■ À faire:
Recopiez à l'identique les lignes allant de celle qui contient « Tap the green back arrow » jusqu'à celle qui contient « Given: Go back with the left arrow », ces deux lignes comprises, en laissant les images de côté.

■ Matériel fourni:
■ ■ ■
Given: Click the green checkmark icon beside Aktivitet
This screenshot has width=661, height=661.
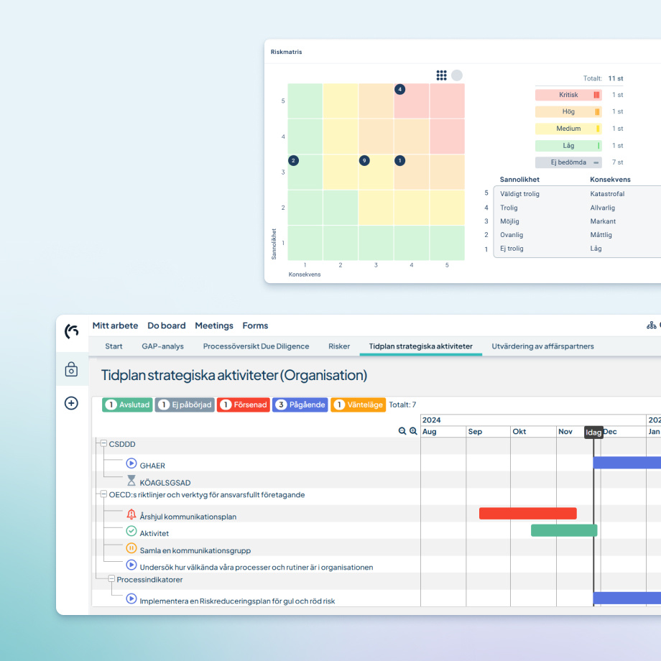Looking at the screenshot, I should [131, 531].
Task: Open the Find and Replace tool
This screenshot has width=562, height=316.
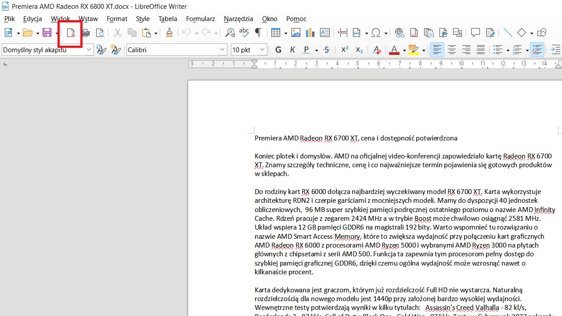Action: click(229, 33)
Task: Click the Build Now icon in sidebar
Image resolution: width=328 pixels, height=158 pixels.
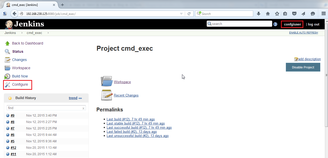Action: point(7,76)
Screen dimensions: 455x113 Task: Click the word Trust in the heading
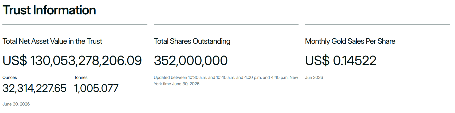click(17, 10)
■ ■ ■
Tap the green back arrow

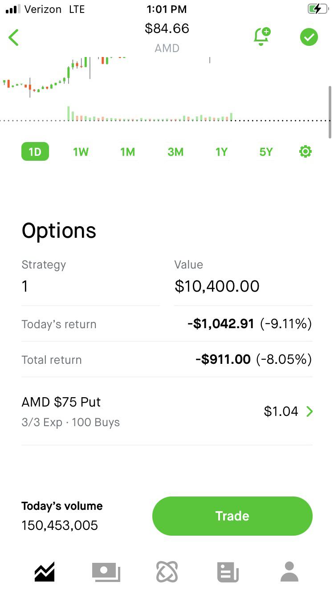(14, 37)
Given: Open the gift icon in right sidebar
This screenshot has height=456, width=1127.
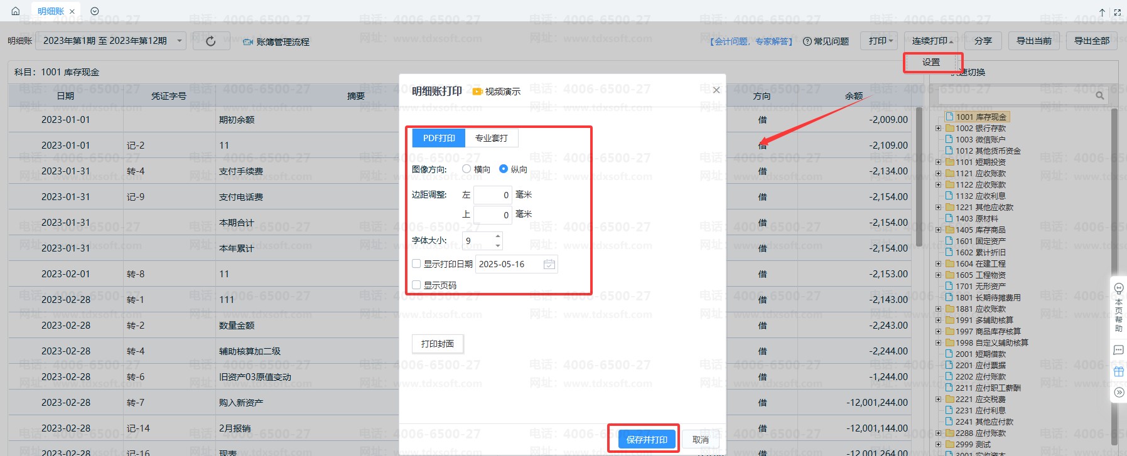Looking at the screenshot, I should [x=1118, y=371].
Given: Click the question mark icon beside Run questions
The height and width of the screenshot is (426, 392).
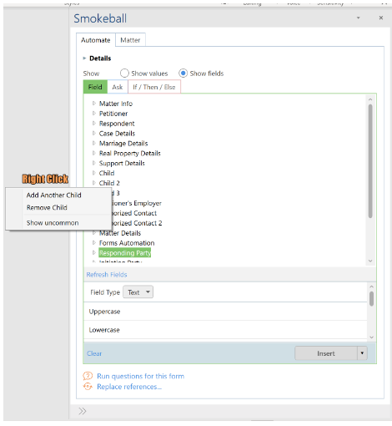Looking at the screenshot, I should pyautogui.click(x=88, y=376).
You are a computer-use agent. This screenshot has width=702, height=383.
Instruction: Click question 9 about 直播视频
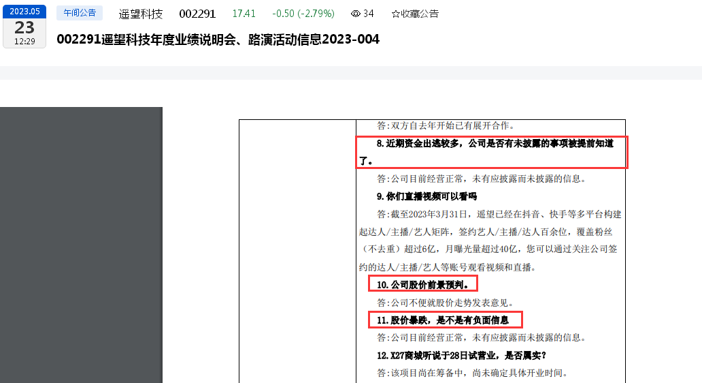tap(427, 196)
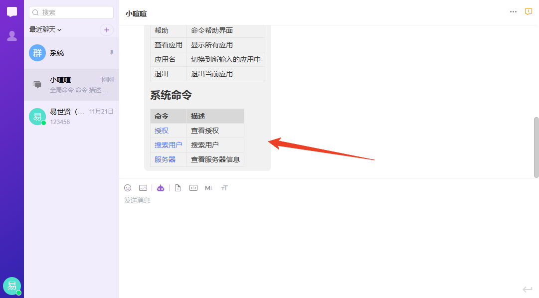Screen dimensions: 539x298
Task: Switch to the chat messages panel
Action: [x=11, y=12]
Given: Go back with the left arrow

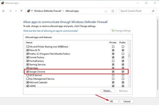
■ ■ ■
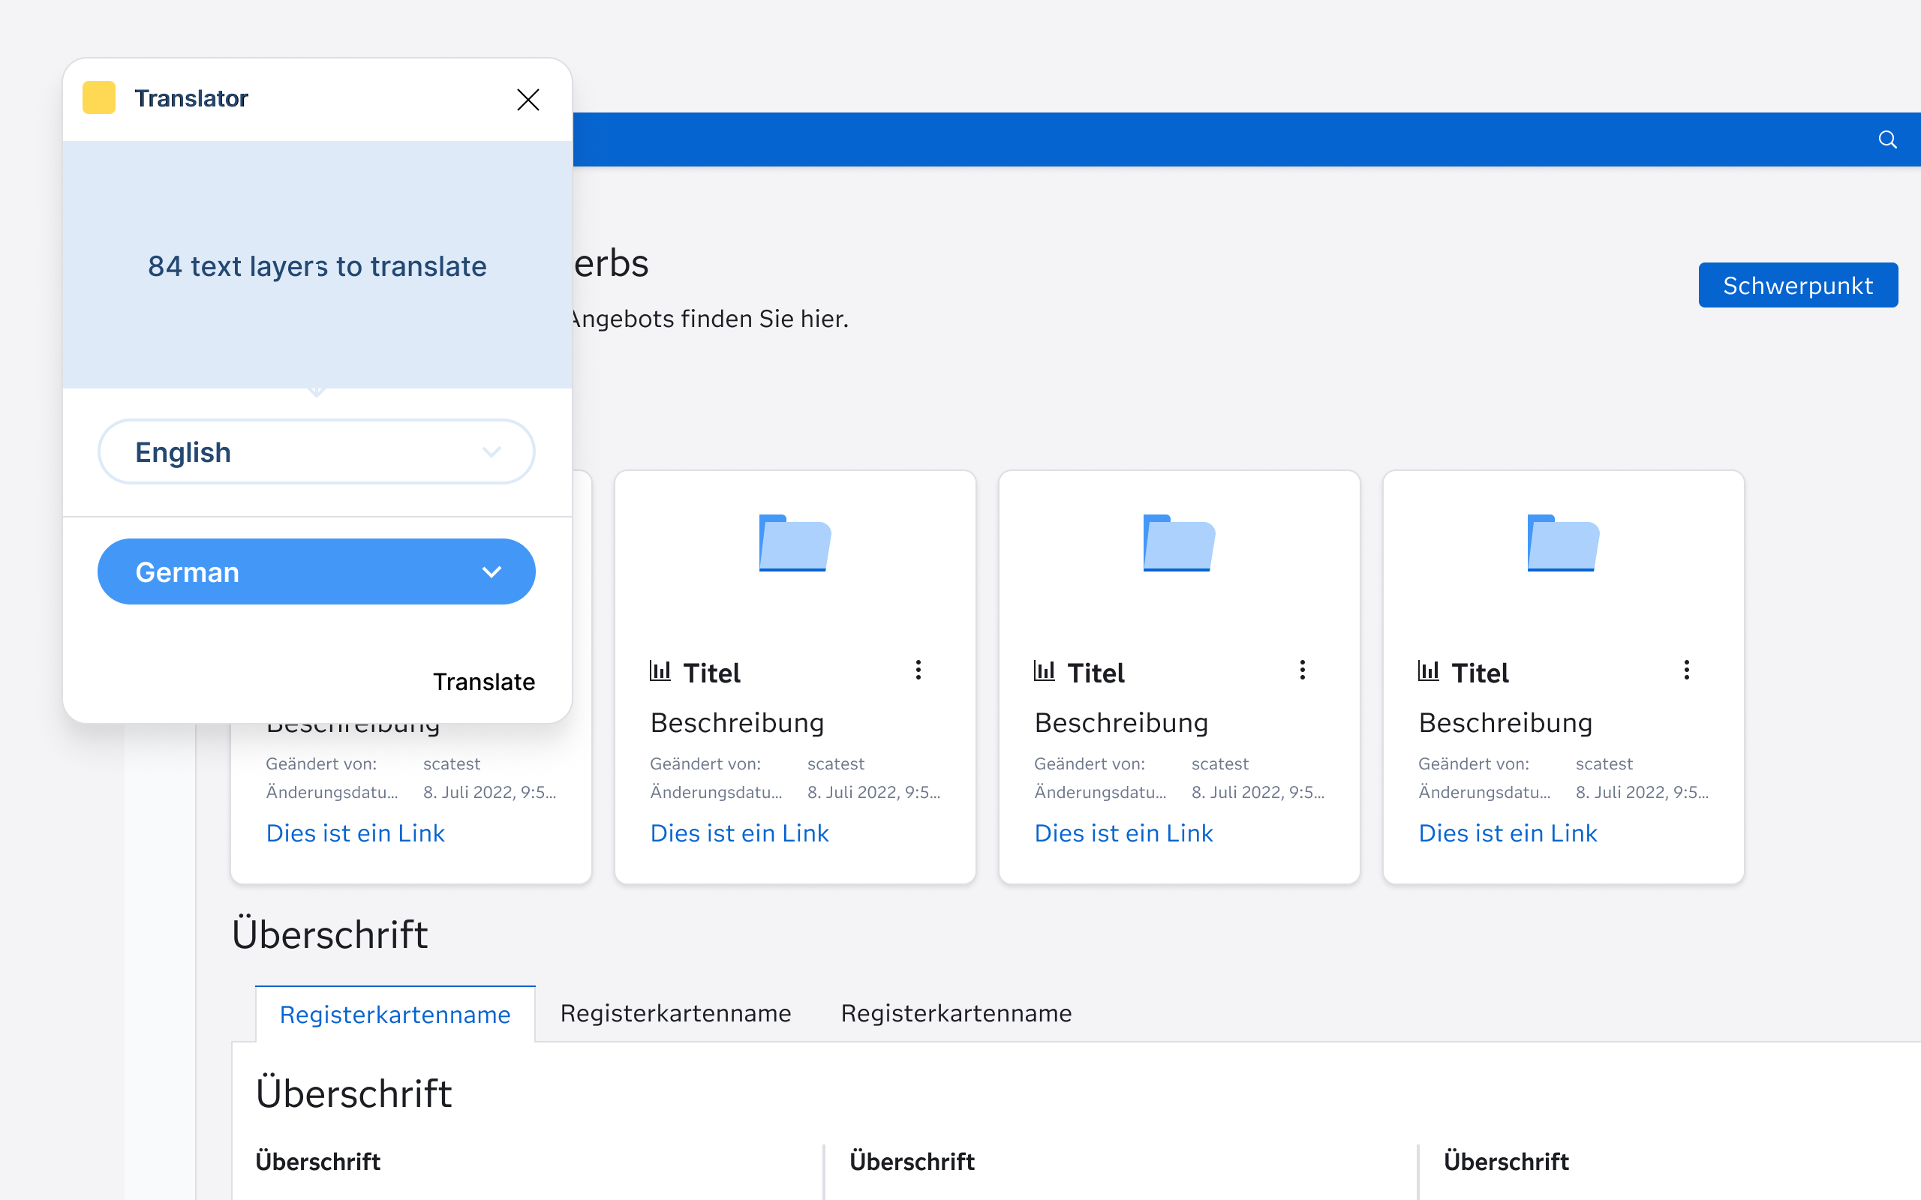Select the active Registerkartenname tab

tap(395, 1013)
■ ■ ■
■ Résultat final:
Tap the green back arrow

(14, 37)
Given: Open the gift icon in right sidebar
This screenshot has height=456, width=1127.
Looking at the screenshot, I should [x=1118, y=371].
Given: Click the question mark icon beside Run questions
The height and width of the screenshot is (426, 392).
Looking at the screenshot, I should pyautogui.click(x=88, y=376).
You are a computer-use agent. This screenshot has width=702, height=383.
Instruction: Click question 9 about 直播视频
tap(427, 196)
Screen dimensions: 539x298
Task: Switch to the chat messages panel
Action: [x=11, y=12]
Given: Go back with the left arrow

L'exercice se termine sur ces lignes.